■ Exercise objective: Your task is to return, word for word, only the lines from the line with "You are a computer-use" through the close of the data. Exclude all pictures.

Records for this task below:

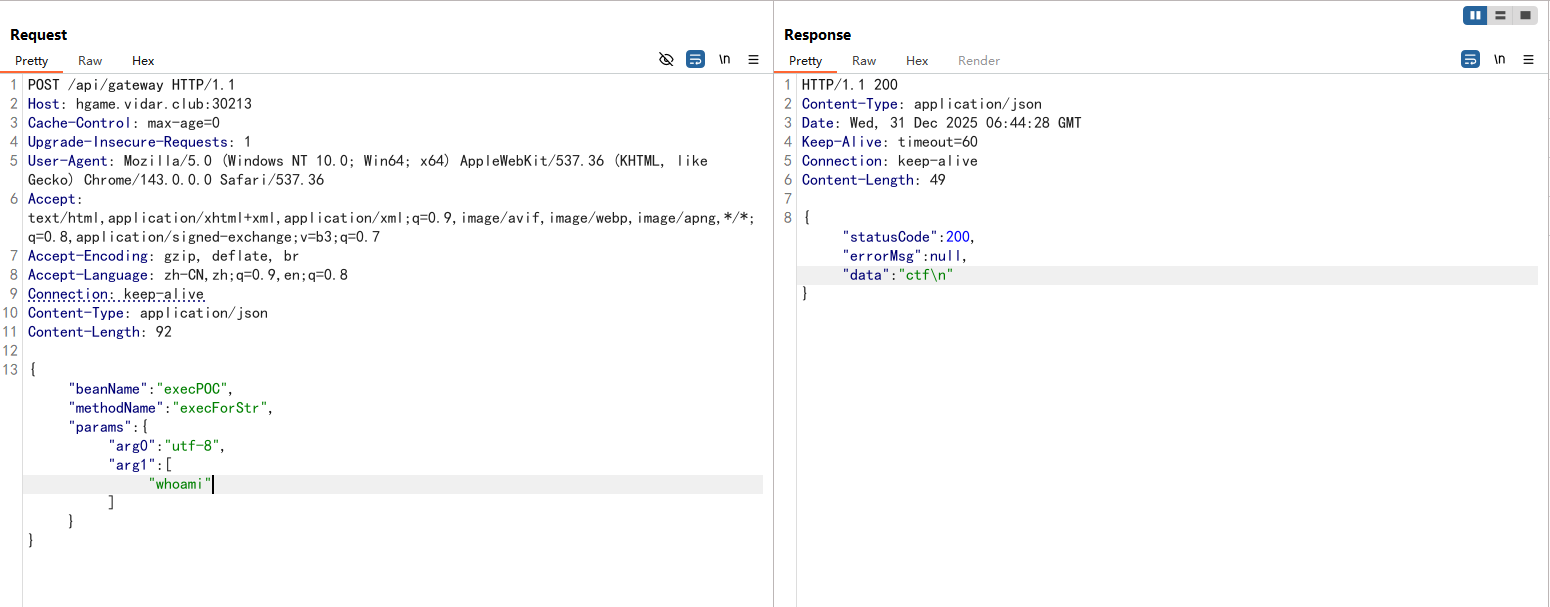This screenshot has height=607, width=1550.
Task: Click the "data":"ctf\n" line in the response
Action: [x=898, y=275]
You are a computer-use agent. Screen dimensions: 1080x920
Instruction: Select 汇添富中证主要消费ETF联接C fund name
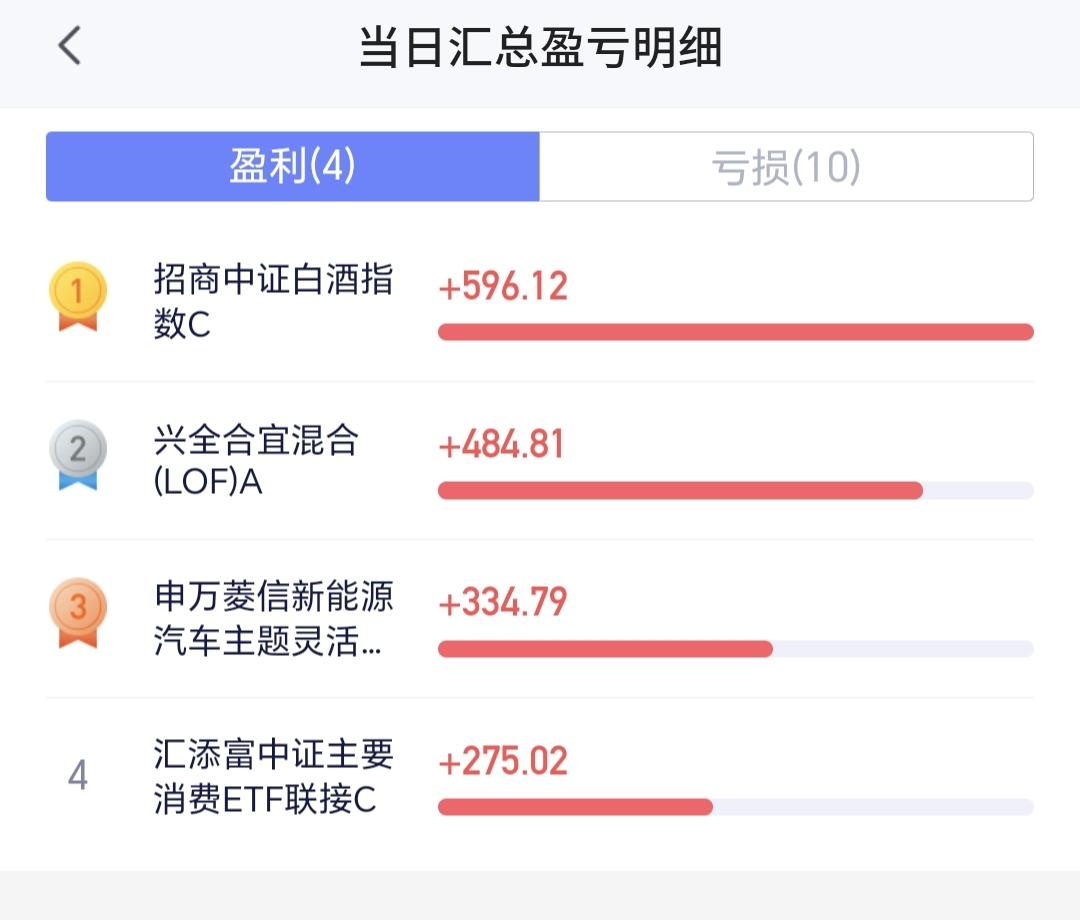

End of Records for this task.

■ Solution to this task:
You are a computer-use agent. Screen dimensions: 1080x920
Instruction: Select 汇添富中证主要消费ETF联接C fund name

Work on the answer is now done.